# Problem description
Please copy out each line of the entries in which "Given" appears.

Dataset entries:
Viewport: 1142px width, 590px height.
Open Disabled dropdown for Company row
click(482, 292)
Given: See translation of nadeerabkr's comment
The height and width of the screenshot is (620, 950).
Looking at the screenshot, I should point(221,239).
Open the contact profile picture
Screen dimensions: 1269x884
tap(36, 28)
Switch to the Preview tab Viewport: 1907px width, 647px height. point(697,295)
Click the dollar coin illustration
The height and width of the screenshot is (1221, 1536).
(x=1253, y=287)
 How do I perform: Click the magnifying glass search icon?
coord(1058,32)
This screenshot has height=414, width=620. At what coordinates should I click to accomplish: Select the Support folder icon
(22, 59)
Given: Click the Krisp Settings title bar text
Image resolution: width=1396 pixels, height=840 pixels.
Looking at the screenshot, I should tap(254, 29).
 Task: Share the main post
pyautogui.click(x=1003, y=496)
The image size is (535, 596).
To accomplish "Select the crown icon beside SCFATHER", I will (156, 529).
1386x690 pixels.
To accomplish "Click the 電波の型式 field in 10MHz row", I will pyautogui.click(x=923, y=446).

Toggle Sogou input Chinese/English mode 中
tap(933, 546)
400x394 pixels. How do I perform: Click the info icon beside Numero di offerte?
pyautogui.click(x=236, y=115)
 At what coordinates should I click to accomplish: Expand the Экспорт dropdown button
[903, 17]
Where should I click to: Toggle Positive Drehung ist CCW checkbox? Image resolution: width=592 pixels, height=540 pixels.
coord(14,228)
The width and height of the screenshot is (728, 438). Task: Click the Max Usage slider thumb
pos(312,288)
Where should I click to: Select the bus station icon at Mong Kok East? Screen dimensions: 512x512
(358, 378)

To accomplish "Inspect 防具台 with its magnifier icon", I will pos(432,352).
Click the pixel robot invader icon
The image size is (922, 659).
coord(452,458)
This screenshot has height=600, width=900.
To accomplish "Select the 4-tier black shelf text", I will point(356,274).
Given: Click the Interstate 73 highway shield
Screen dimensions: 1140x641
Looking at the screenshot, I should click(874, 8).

# Finished task
Given: See translation of nadeerabkr's comment
Given: Click the Krisp Settings title bar text
Given: Click the Interstate 73 highway shield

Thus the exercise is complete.